Arlene Shechet


Arlene Shechet is an American artist. She lives and works in New York City, Woodstock, and Kingston, New York.

Work

Shechet is a sculptor working in a range of materials, including wood, ceramics, paper-making, porcelain, and clay. Shechet has said of her work, "Everybody wants to be able to tell a quick story, but I do not want to make something that fits into a few sentences. I don’t want it to have a punchline.” Shechet's early work was influenced by Buddhism, evident in the way it exhibited states of transformation and Buddhist subject matter. In the early 1990s, Shechet made a series of plaster sculptures. The lumpy works, supported by industrial and found objects, and incorporating Buddhist iconography, evolved into a family of Buddhas. In 1996 Shechet was invited to work at the Dieu Donné Papermill in New York. During her residency she created handmade, paper blueprints of stupas as well as paper vessels.
Shechet continues to work with paper, implementing a hybrid approach by manipulating paper pulp in a similar fashion to clay. Her recent body of colorful paper works, completed in 2012, reveal her commitment to materials and the mold.
Her fascination with materials extends to clay, for which she is primarily know and has received wide recognition. Over the last decade, Shechet has worked prolifically with clay, creating an impressive body of work and pushing the boundaries of the material. From 2012 to 2013, Shechet held a residency at the Meissen Porcelain Manufactory in Germany, where she made experimental sculptures alongside factory employees making traditional porcelain work. Her time there yielded a new body of work which was installed by Shechet at the RISD Museum, Providence in 2014.
In 2013 for The New York Times, Roberta Smith described Shechet's work as combining painting and sculpture "with exuberant polymorphous, often comic results", and noted the variety of glazed surfaces on the vessels in her exhibition Slip, at Sikkema Jenkins & Co. A New Yorker capsule review compared the work in this same exhibition to those of the ceramic artist and printmaker Ken Price. Shechet has also cited references as diverse as Elie Nadelman, Sophie Taeuber-Arp, Jim Nutt, and Umberto Boccioni.
The Institute of Contemporary Art, Boston exhibited a 20-year survey of her work in 2016, which The New York Times called "Some of the most imaginative American sculpture of the past 20 years.”
On March 6, 2018 Pace Gallery announced its representation of Shechet. Formerly, Shechet has shown with galleries including Jack Shainman and Sikkema Jenkins & Co.
In 2017, Shechet was commissioned to create a sculpture for the collection of the Jewish Museum in New York City. The work, Travel Light, references her family's experience of migration to the United states. Two years later, in 2019, Shechet contributed to an audio tour for the Jewish Museum, where she discusses the process of creating her work. In 2018, Shechet was commissioned by Madison Square Park Conservancy to create a monumental site-specific installation for the Park, which was on view from view from September 25, 2018, through April 28, 2019.
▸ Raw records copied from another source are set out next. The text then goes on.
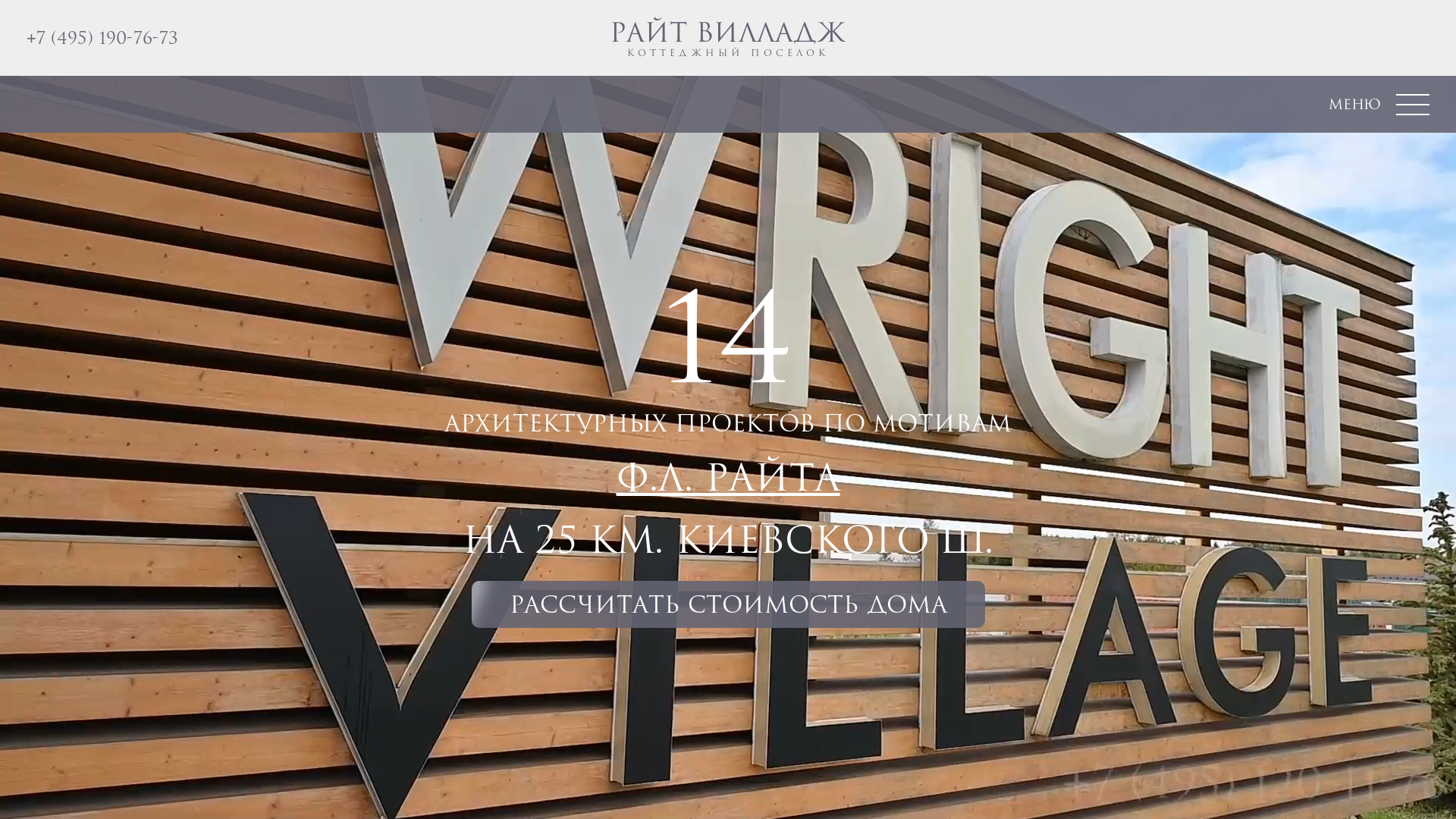 The width and height of the screenshot is (1456, 819). Describe the element at coordinates (101, 36) in the screenshot. I see `'+7 (495) 190-76-73'` at that location.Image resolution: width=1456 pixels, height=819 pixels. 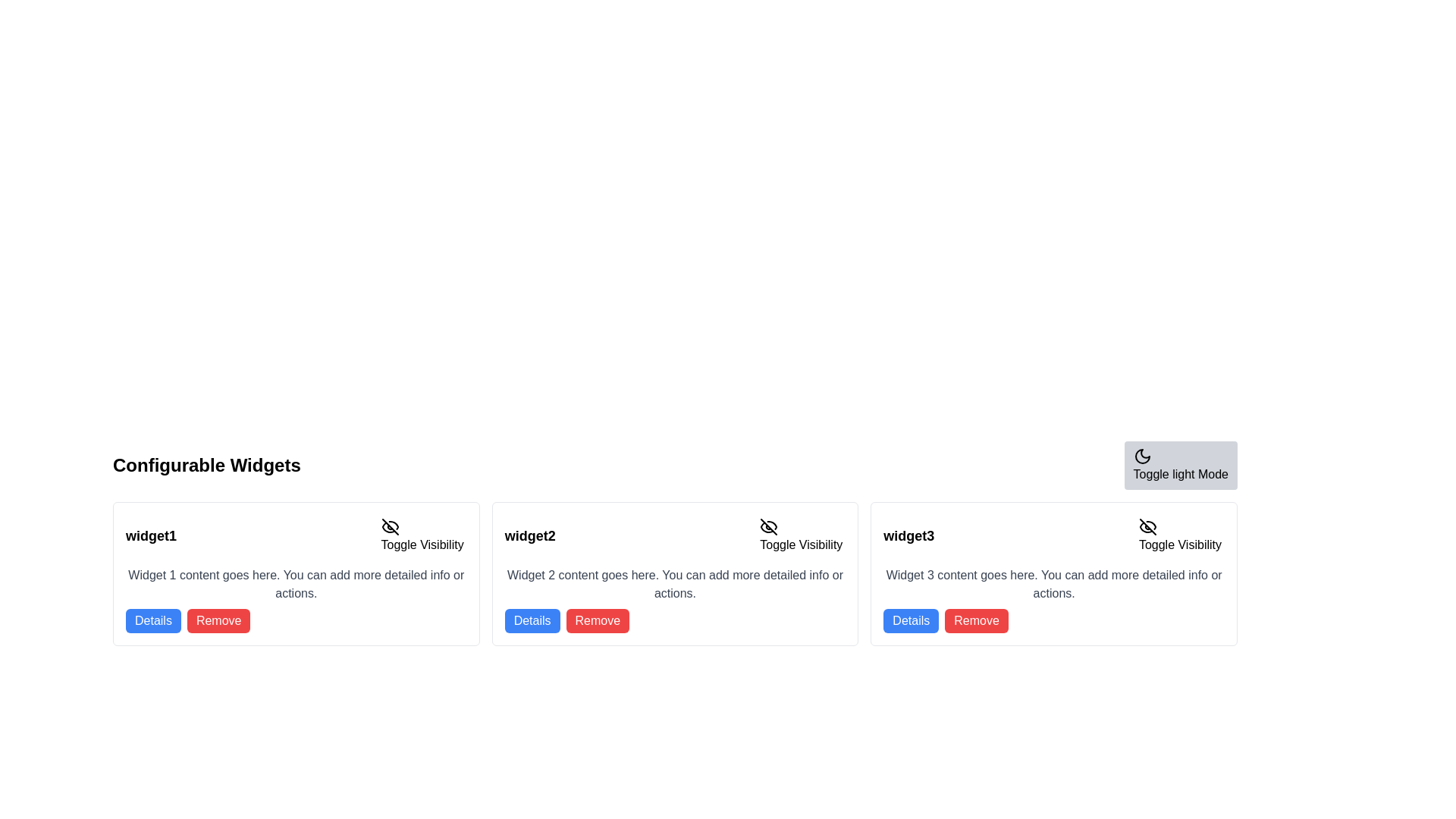 What do you see at coordinates (910, 620) in the screenshot?
I see `the 'Details' button located at the bottom of the 'widget3' card` at bounding box center [910, 620].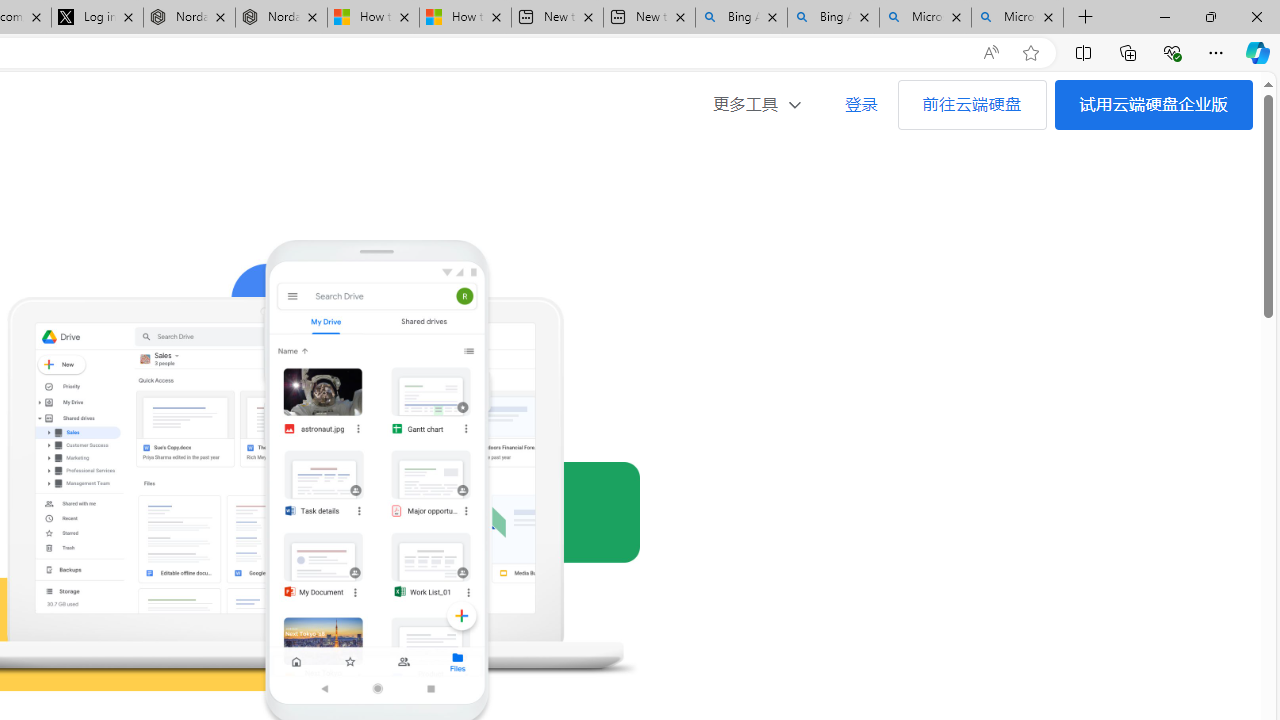 This screenshot has height=720, width=1280. What do you see at coordinates (464, 17) in the screenshot?
I see `'How to Use a Monitor With Your Closed Laptop'` at bounding box center [464, 17].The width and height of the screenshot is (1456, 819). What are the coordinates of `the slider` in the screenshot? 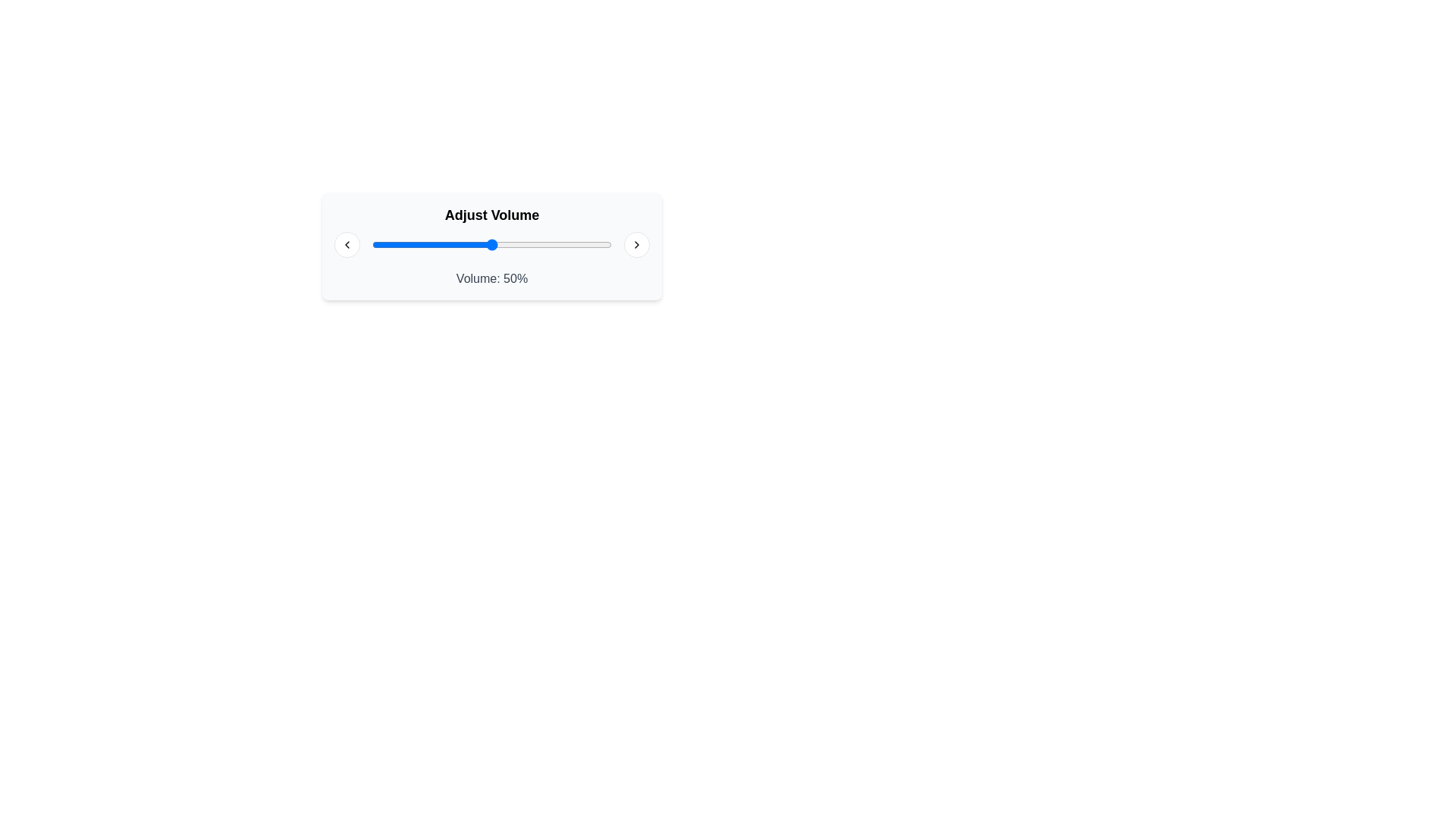 It's located at (479, 244).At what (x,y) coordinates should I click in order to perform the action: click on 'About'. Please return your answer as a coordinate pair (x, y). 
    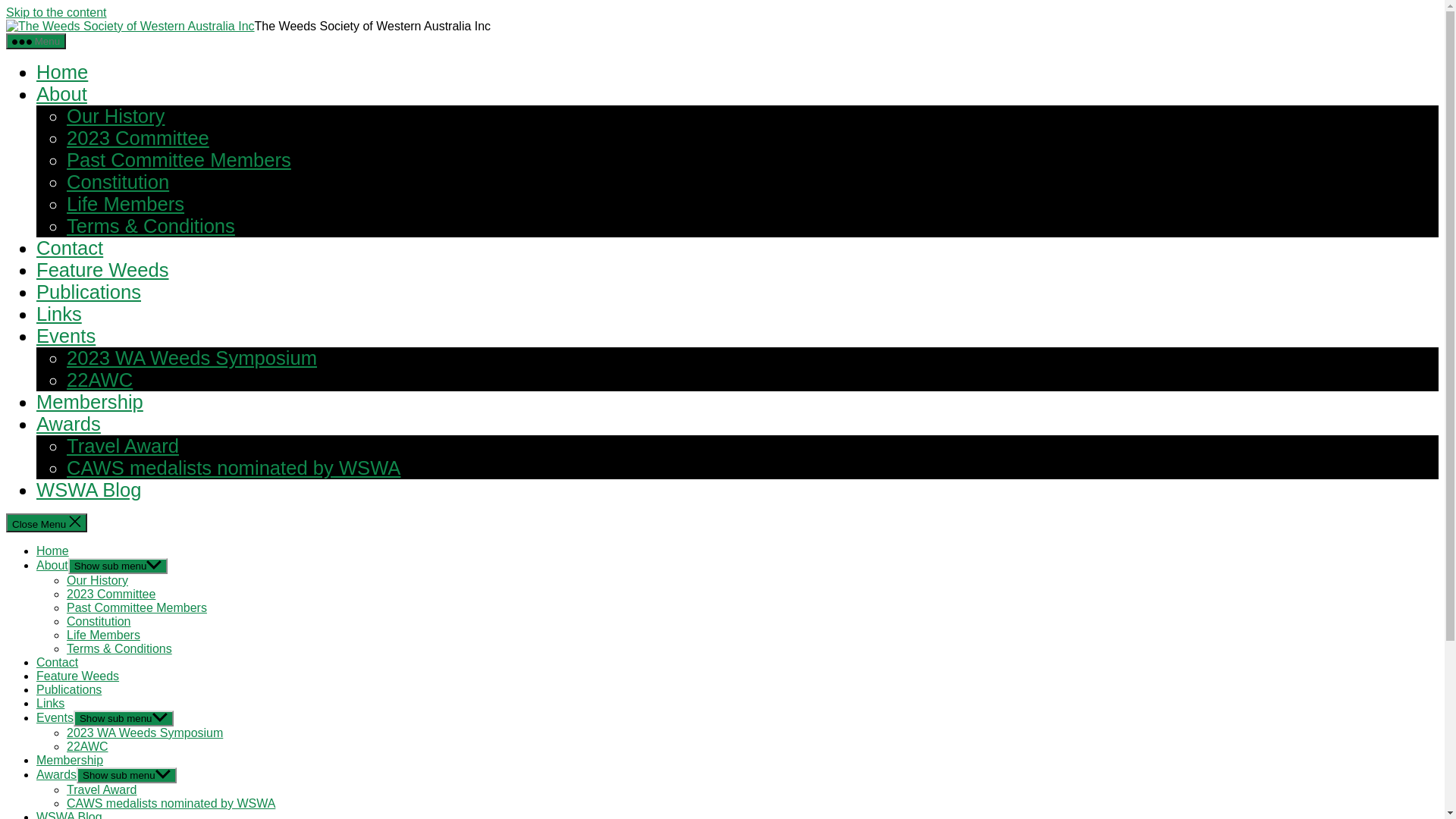
    Looking at the image, I should click on (52, 565).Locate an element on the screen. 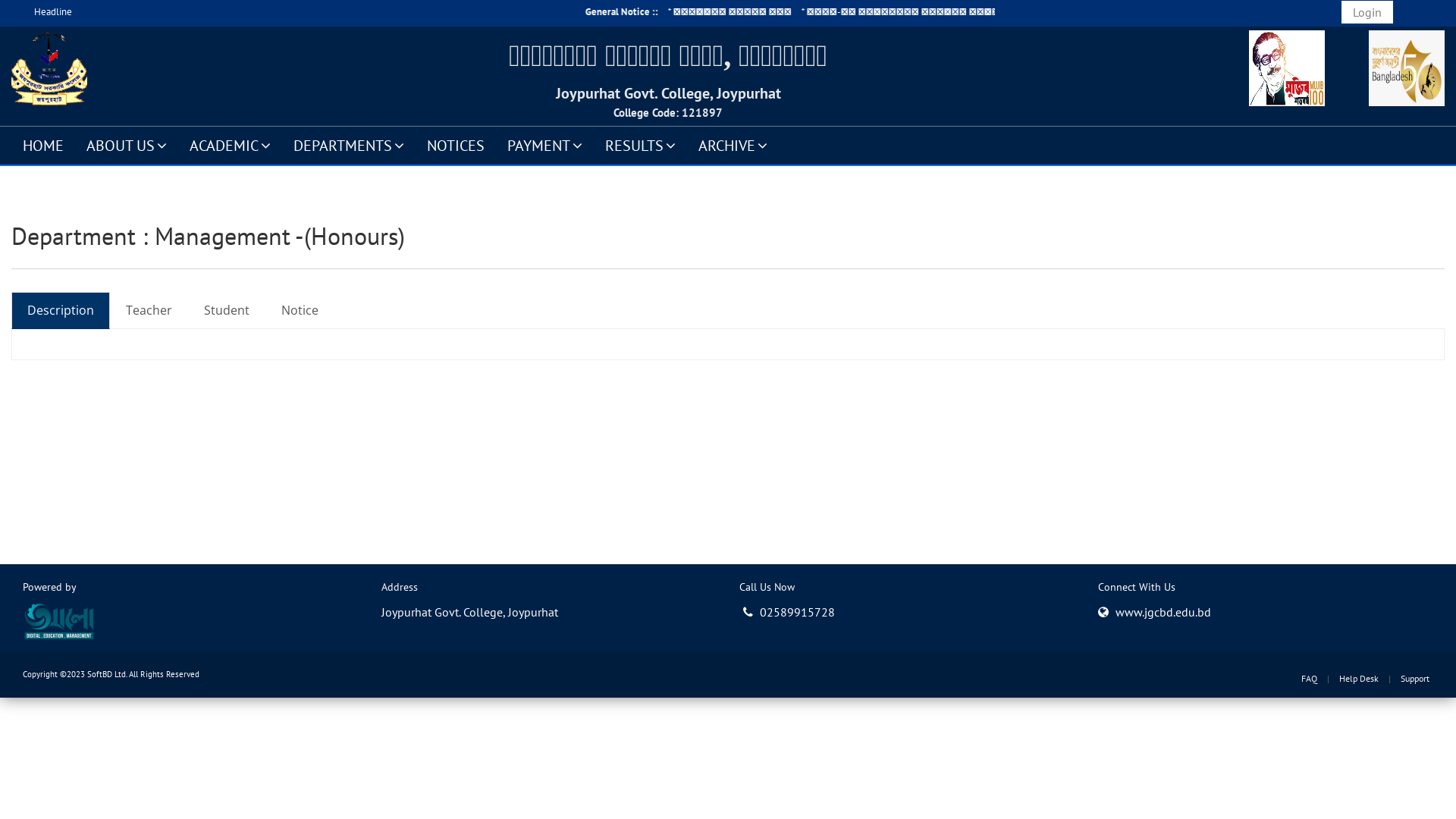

Personal Life and Education

Shechet was raised in Forest Hills, Queens. She comes from an Ashkenazi Jewish background. Shechet's grandparents immigrated to the United States from Belarus in 1920. Shechet received her Bachelor of Arts from New York University and her Masters of Fine Arts from the Rhode Island School of Design in 1978. Shechet taught at the Rhode Island School of Design from 1978 until 1985, and later at the Parsons School of Design from 1984 to 1995. Shechet lived in TriBeCa through the 1990s, however in 2002 she purchased a house in Woodstock, New York. This is currently her full-time home. She has two children, born in 1986 and 1990. Shechet is married to the psychiatrist Mark Epstein.

Exhibitions

Solo museum exhibitions of Shechet’s work include the RISD Museum, Providence in 2014; the Weatherspoon Art Museum, Greensboro, in 2012; the Nerman Museum of Contemporary Art, Kansas in 2012; The Tang Teaching Museum and Art Gallery, Saratoga Springs, NY in 2009; and the Museum of Contemporary Art Denver in 2009. A twenty-year survey of her work opened at the Institute of Contemporary Art, Boston in June 2015. Shechet is the first living artist to have an exhibition at the Frick Collection, New York, which was on view in 2016–2017. She had an exhibition at The Phillips Collection, DC, in 2016–2017.

Collections

Shechet's work is held numerous collections, including the following selection:
Shechet has received numerous awards, including a John Simon Guggenheim Memorial Foundation Fellowship Award in 2004, a Joan Mitchell Foundation Painters and Sculptors Grant in 2010, an American Arts and Letters Award in 2011, and three New York Foundation for the Arts awards.